Here are the show notes from Monday Hot Takes Episode 5, recorded on 7/13/2020. Did you know you can virtualize GPUs for compute (for ML/DL/AI)? You can! On Google Cloud, as well as on-premises with VMware (Bitfusion makes that pretty easy!). More in this episode!
Hot Take 1: Virtualize GPUs with Google Compute Engine VMs
Google had big announcements last week leading up to this Google Next this week, including announcing a Compute Engine A2 (Accelerator Optimized) Virtual Machines with NVIDIA Ampere A100 GPUs in the google enterprise cloud. This is the 1st A100 based offering in the public cloud. You can get up to 16 GPUs with 1 VM. They make the multi-GPU workloads faster with NVIDIA HGX server platform which offers NVLink GPU-to-GPU bandwidth. So not only can you virtualize GPUs, you can do it in the public cloud.
Who would want that infrastructure? Any organization running CUDA based ML training, or even traditional HPC workloads. These are just infrastructures, you need to understand the app if you’re the one who is architecting the solution. If you need a 101 on how ML or HPC apps work (both are underpinnings of AI apps), and architectures for them, check out the VMworld presentation I did a couple of years ago with Tony Foster.
These types of apps need lots and lots of server to server or VM to VM communication – and that communication needs to happen much quicker than traditional networking transports can handle, and process lots and lots more data compute in a lower amount of time than CPU architectures can handle.

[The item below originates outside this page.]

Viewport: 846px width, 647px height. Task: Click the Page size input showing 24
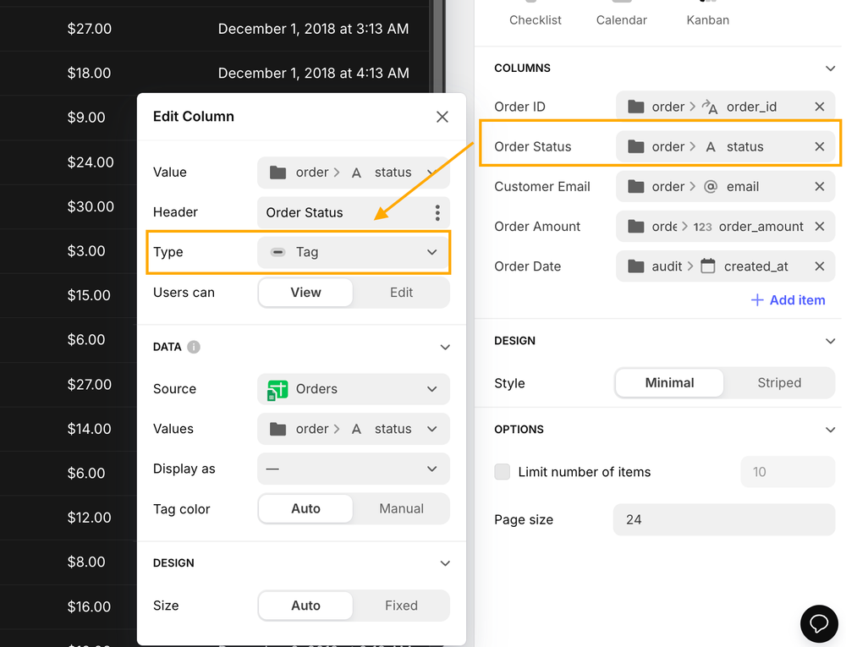723,519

Once you understand that data scientists will figure out which algorithm is to be used, as an ops person you can figure out the architectures to support them.

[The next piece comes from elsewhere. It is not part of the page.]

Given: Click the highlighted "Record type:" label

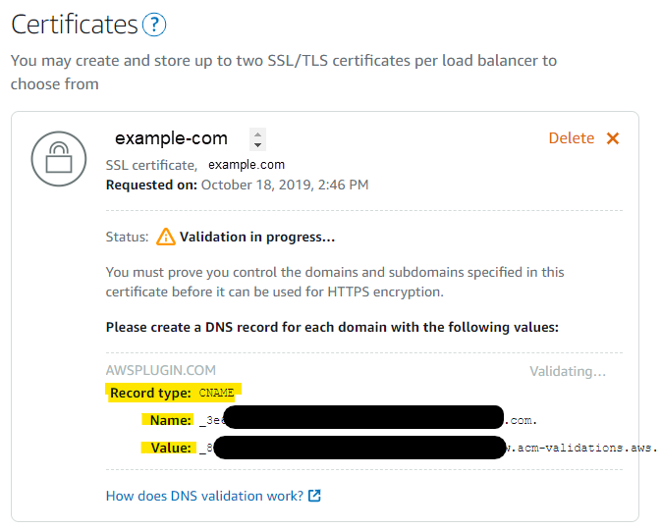Looking at the screenshot, I should [x=151, y=393].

Hot Take 2: Virtualize GPUs with VMware Bitfusion
VMware Bitfusion is now GA and available to VMware customers as a part of vSphere. This means if you are a current ENT+ customer, you can download Bitfusion as an “add-on” that is accessed via an OVA ( check the install guide on the vmware.com HardwareAccelerators page). There is also a nominal fee per GPU.

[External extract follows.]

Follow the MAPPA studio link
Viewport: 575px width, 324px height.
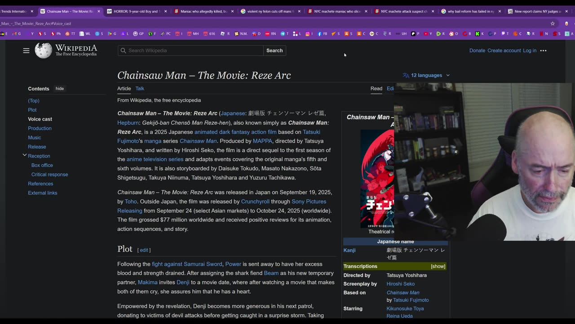coord(262,141)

So what does Bitfusion bring to a ML/AI architecture? Bitfusion can virtualize GPUs, meaning an app can run anyplace and access the GPU when it’s time to do the processing. I’m sure they will have some great presentations at VMworld on how all this works.
Events
Info Sources
YouTube is a great data source, all the kids are using and so should you!
Real Talk
If you don’t understand what ML/DL/AI is, and you’re responsible for architecting solutions, you need to get your learn on. Also, if you’re a traditional server vendor, you need to really understand that HPC is happening in the cloud, using virtual machines.
Times are changing, I think we’re going to need to hold onto our hats for the next few years as we try to keep up!